*Your goal*. Find and copy each line of the records where the string "computer" shows up.

------------------------------------------------------------------------

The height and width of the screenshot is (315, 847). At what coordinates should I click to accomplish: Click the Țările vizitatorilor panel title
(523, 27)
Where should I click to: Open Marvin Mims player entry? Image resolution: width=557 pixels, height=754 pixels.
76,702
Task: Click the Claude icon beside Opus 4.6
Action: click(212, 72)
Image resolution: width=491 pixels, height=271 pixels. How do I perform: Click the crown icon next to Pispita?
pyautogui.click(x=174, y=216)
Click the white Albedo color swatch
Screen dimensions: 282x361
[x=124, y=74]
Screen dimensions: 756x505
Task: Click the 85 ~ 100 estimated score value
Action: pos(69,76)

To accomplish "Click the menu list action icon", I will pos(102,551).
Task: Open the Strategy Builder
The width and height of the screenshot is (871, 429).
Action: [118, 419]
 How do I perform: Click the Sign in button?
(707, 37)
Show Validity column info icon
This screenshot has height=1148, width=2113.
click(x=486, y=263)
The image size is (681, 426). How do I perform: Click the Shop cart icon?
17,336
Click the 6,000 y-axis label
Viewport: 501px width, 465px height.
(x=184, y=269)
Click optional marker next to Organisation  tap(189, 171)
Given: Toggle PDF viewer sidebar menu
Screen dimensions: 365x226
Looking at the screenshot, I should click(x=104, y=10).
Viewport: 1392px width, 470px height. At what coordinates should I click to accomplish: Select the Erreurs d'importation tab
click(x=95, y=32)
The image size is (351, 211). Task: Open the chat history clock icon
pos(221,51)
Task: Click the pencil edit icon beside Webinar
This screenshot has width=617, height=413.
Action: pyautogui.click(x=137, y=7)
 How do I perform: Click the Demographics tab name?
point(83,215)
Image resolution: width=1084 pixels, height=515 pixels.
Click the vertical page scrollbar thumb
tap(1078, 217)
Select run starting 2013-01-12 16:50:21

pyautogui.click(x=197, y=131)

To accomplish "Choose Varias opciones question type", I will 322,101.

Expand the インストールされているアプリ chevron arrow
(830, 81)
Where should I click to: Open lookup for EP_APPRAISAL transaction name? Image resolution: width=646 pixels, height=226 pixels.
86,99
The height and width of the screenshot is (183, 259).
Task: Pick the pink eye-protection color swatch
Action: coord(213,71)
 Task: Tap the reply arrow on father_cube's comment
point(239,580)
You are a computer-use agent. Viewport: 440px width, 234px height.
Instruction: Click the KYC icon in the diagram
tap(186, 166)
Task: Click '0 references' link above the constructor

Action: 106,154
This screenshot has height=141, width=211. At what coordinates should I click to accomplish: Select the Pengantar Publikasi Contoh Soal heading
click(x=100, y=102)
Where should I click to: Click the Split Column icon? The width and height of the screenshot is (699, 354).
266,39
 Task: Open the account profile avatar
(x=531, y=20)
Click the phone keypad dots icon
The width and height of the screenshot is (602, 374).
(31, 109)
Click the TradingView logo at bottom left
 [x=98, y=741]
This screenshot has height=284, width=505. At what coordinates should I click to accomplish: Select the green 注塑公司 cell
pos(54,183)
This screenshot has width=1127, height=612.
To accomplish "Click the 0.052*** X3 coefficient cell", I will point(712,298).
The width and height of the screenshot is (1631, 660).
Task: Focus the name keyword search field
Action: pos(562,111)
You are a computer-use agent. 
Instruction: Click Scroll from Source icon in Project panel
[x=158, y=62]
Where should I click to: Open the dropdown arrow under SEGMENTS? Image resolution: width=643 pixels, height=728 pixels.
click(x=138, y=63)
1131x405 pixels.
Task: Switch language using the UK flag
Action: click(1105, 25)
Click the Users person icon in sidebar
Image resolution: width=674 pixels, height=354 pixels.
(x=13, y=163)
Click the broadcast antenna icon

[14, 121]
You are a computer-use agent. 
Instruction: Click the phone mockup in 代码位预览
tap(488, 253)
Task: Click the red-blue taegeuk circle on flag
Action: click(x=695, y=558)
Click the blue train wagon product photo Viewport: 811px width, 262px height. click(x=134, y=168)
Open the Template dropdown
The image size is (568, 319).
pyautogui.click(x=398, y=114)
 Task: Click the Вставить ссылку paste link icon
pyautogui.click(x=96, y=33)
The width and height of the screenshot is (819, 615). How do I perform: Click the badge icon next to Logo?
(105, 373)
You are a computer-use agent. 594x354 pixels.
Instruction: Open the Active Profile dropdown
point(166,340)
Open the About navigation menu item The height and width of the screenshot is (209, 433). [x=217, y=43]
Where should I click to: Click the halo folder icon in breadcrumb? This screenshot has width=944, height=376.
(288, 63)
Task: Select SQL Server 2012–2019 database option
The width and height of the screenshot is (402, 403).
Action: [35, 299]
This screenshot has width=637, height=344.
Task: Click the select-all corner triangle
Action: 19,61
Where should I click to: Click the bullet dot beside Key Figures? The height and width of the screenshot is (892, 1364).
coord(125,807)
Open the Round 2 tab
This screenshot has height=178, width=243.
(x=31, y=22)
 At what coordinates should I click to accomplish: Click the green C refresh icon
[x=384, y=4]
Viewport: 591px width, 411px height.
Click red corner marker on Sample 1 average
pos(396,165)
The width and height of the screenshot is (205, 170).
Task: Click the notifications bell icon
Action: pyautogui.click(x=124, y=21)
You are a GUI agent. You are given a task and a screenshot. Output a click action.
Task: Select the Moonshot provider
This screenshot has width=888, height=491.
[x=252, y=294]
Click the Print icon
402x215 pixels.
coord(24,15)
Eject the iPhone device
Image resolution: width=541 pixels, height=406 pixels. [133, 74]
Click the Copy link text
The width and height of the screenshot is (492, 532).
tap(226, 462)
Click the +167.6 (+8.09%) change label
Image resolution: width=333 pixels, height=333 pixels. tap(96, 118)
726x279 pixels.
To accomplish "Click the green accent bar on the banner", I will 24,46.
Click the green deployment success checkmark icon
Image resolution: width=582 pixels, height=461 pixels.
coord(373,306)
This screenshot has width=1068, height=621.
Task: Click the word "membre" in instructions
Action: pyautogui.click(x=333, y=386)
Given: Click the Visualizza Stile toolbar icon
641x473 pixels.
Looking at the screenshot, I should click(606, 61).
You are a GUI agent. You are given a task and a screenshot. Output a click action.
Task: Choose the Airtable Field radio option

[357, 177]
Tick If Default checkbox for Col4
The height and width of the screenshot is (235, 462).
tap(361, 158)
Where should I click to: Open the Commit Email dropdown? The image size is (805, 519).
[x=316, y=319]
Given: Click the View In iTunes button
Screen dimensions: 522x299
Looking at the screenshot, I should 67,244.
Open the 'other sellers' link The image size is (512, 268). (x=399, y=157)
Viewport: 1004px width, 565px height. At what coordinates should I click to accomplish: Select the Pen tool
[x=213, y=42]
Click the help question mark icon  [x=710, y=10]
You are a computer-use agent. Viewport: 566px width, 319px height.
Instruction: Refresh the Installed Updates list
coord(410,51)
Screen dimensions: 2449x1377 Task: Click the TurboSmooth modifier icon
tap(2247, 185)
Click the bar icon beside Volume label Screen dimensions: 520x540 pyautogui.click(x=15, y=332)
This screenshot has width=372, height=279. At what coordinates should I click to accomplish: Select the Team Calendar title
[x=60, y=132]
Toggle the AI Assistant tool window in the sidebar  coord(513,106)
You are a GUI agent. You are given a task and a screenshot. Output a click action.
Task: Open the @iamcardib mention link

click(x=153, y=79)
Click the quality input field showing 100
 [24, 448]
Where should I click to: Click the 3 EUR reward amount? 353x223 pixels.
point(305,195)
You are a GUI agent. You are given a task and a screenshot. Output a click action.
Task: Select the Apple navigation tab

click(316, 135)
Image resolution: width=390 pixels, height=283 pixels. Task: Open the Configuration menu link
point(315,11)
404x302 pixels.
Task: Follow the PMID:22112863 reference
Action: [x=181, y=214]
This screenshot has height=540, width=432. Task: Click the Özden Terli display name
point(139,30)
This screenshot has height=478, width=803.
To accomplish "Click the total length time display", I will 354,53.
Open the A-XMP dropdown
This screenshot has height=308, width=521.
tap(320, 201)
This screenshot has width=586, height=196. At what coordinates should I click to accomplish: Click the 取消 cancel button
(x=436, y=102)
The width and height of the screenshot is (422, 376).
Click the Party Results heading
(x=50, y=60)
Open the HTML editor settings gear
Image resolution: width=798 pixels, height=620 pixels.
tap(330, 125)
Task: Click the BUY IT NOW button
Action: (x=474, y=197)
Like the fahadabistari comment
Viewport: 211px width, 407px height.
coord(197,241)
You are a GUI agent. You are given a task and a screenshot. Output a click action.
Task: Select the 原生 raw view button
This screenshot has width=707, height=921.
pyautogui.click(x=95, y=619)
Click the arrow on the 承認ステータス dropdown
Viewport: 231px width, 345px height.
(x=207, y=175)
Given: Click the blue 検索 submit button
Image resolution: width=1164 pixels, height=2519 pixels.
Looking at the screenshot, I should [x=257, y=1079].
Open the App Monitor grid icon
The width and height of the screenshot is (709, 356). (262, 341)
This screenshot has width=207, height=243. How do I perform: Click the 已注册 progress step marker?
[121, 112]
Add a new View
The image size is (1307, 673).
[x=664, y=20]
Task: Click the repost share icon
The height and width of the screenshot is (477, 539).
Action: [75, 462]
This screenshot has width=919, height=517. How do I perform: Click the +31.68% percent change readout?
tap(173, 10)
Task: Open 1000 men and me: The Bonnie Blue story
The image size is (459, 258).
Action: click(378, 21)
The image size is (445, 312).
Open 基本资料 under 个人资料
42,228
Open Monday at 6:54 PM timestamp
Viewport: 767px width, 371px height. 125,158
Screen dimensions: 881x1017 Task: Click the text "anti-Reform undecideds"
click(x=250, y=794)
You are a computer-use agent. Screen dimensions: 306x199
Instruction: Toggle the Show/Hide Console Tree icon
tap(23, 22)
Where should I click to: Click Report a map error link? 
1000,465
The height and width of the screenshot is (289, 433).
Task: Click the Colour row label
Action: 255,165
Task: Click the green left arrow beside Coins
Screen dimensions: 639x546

------------------------------------------------------------------------

*Exercise output*.
You are a computer-use agent. Viewport: 440px width, 234px height.
You are a computer-use agent. 
You are a computer-use agent. 
You are a computer-use agent. 594x354 pixels.
You are a computer-use agent. Viewport: 566px width, 319px height.
You are a computer-use agent. Screen dimensions: 306x199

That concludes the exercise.